◆ **Prompt**: Where the line containing "Given: Expand the" appears in the entries below, start there and print only that line and every line after it, exactly, through the end, excluding pictures.

◆ **Data items**:
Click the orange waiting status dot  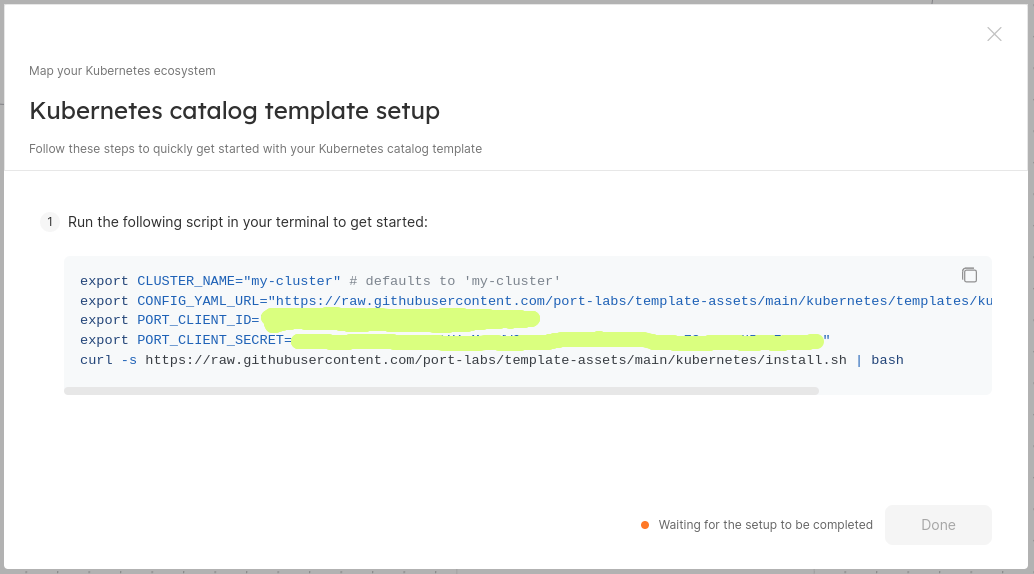pos(645,525)
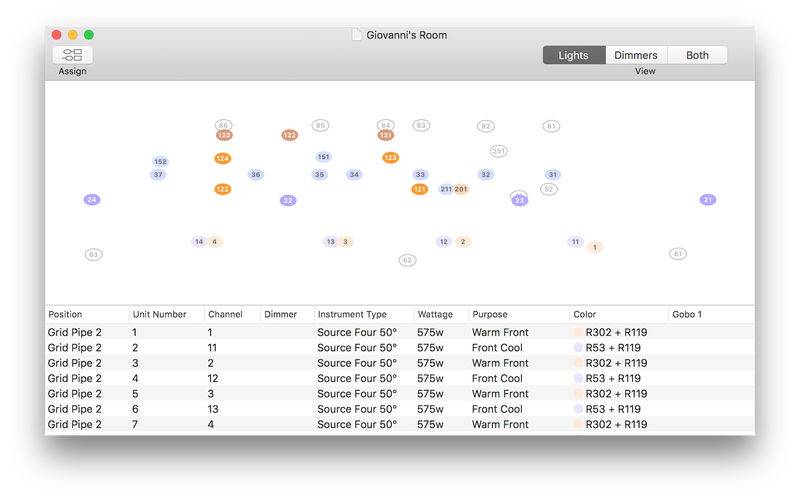Click purple light marker 24
Image resolution: width=800 pixels, height=500 pixels.
click(92, 200)
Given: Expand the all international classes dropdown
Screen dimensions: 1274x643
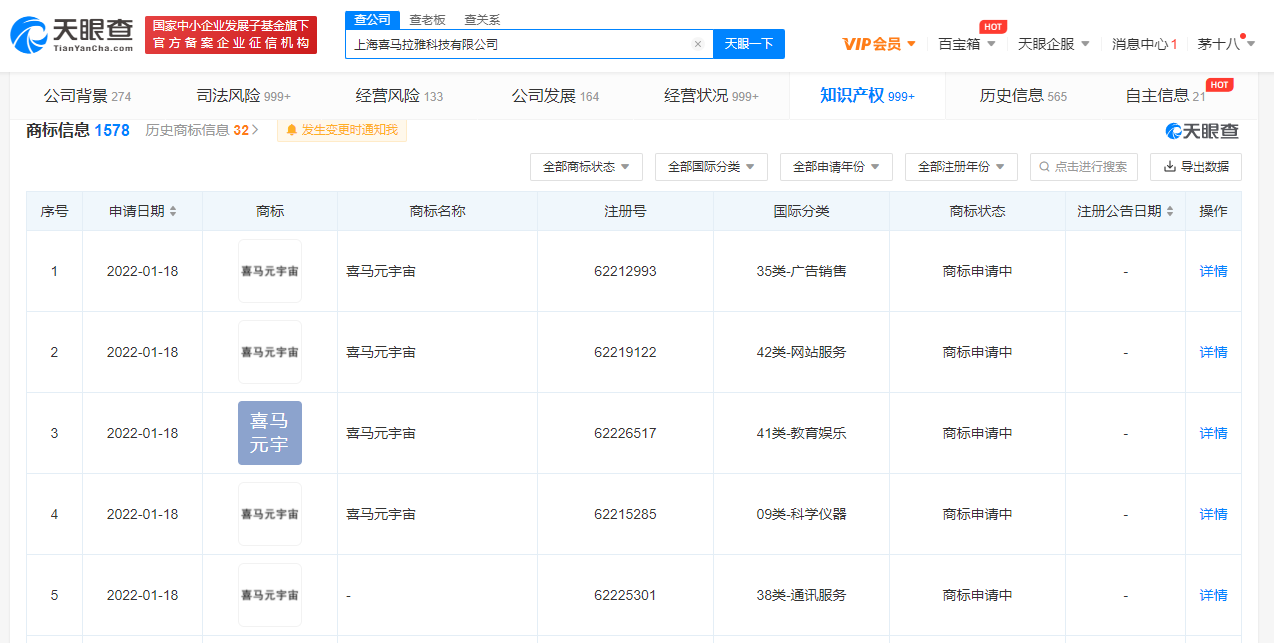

◆ **Result for this exercise**:
Given: Expand the all international classes dropdown
Screen dimensions: 1274x643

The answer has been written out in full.